Dataset entries:
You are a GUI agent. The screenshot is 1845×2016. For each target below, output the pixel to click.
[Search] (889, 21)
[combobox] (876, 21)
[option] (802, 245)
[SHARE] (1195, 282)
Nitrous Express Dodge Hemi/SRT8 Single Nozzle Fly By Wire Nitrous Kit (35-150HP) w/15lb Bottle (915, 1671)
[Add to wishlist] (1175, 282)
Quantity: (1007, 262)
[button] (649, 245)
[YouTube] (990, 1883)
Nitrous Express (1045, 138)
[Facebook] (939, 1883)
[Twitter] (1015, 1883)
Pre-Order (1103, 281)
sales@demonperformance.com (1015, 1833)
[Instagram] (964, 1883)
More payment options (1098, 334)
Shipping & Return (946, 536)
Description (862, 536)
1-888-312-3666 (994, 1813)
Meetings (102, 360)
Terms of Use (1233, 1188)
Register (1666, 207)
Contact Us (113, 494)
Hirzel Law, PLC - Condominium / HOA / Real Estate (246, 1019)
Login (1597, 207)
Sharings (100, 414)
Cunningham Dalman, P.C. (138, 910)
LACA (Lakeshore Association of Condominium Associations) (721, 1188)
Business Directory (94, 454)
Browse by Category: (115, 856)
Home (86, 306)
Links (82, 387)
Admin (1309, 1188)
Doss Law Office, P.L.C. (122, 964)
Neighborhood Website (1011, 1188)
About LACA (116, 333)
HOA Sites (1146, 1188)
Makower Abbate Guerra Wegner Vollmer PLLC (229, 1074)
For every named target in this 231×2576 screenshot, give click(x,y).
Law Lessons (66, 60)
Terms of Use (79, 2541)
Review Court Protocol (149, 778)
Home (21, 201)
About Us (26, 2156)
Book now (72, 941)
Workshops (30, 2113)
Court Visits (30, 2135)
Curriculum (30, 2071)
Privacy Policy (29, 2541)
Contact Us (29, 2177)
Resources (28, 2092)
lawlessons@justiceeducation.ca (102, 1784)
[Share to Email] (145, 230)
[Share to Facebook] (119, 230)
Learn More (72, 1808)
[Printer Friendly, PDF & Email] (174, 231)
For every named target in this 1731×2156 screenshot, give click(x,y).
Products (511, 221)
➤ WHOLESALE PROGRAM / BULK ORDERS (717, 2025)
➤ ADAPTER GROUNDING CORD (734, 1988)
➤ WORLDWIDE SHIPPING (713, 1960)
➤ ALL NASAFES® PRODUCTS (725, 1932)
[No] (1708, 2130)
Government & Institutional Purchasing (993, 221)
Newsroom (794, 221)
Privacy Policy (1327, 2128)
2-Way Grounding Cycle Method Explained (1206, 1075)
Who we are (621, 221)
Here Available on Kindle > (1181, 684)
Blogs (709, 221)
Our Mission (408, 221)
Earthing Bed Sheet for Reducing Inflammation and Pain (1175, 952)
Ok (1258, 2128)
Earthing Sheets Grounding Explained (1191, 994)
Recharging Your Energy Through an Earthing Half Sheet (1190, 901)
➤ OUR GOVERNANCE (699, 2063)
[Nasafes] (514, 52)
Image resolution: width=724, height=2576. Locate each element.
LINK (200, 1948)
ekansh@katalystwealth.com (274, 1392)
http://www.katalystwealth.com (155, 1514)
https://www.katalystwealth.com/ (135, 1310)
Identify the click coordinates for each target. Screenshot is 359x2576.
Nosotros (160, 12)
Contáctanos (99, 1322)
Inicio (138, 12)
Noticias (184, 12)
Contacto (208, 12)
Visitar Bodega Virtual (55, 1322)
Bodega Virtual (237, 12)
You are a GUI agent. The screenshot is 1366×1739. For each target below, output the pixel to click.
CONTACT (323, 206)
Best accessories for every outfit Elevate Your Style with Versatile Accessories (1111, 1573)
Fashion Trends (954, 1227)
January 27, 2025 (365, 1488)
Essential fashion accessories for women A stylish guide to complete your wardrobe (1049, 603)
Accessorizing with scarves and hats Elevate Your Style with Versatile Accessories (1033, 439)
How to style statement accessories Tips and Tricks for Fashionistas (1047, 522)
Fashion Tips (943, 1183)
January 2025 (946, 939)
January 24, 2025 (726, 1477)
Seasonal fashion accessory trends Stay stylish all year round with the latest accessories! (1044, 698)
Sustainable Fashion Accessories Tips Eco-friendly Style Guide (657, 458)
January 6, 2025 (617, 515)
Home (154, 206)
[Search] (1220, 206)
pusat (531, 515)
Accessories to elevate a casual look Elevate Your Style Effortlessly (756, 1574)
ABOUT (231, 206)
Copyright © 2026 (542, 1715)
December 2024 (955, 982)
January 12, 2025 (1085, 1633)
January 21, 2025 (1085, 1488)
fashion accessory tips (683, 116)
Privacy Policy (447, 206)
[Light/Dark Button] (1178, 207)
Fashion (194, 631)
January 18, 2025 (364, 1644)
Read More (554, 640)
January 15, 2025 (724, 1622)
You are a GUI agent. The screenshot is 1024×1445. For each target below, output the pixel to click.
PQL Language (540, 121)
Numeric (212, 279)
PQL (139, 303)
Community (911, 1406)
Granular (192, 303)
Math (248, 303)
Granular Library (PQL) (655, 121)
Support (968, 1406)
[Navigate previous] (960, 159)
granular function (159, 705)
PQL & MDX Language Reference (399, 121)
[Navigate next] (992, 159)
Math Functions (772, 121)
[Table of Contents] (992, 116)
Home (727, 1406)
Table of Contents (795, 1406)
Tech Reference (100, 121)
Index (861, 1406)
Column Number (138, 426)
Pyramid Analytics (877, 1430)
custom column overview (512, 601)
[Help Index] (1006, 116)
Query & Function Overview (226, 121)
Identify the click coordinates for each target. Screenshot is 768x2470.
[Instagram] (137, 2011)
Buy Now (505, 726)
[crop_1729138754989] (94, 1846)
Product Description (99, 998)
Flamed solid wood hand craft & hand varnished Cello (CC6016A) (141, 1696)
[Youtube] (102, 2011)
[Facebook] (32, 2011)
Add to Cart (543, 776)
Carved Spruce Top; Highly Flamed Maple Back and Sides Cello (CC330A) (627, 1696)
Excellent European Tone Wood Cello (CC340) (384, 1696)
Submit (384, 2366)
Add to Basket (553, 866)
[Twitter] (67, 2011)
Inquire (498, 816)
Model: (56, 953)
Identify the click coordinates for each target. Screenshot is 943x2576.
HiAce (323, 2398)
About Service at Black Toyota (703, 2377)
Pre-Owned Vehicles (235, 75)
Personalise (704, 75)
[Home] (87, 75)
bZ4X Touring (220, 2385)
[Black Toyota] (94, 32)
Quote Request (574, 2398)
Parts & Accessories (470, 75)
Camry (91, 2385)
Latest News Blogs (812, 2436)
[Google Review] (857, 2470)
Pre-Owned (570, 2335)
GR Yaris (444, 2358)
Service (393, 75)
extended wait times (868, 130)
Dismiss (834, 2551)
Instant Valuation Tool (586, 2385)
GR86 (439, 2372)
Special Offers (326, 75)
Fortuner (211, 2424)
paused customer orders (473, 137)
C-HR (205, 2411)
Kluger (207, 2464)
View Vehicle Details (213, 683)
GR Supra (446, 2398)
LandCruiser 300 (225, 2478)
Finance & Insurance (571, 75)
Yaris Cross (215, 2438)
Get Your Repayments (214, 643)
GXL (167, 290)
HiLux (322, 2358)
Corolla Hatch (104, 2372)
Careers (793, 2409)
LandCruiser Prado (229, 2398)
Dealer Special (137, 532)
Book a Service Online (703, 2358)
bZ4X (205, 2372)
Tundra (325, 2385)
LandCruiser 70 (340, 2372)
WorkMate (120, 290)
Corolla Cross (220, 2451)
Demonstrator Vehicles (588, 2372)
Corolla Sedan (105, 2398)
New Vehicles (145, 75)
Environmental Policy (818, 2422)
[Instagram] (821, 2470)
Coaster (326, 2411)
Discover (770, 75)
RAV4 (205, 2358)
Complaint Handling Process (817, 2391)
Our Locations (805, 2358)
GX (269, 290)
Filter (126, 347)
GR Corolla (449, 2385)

◆ PROMPT
The answer must be a single number: how many lines above contain the word "Facebook".

◆ THE ANSWER
3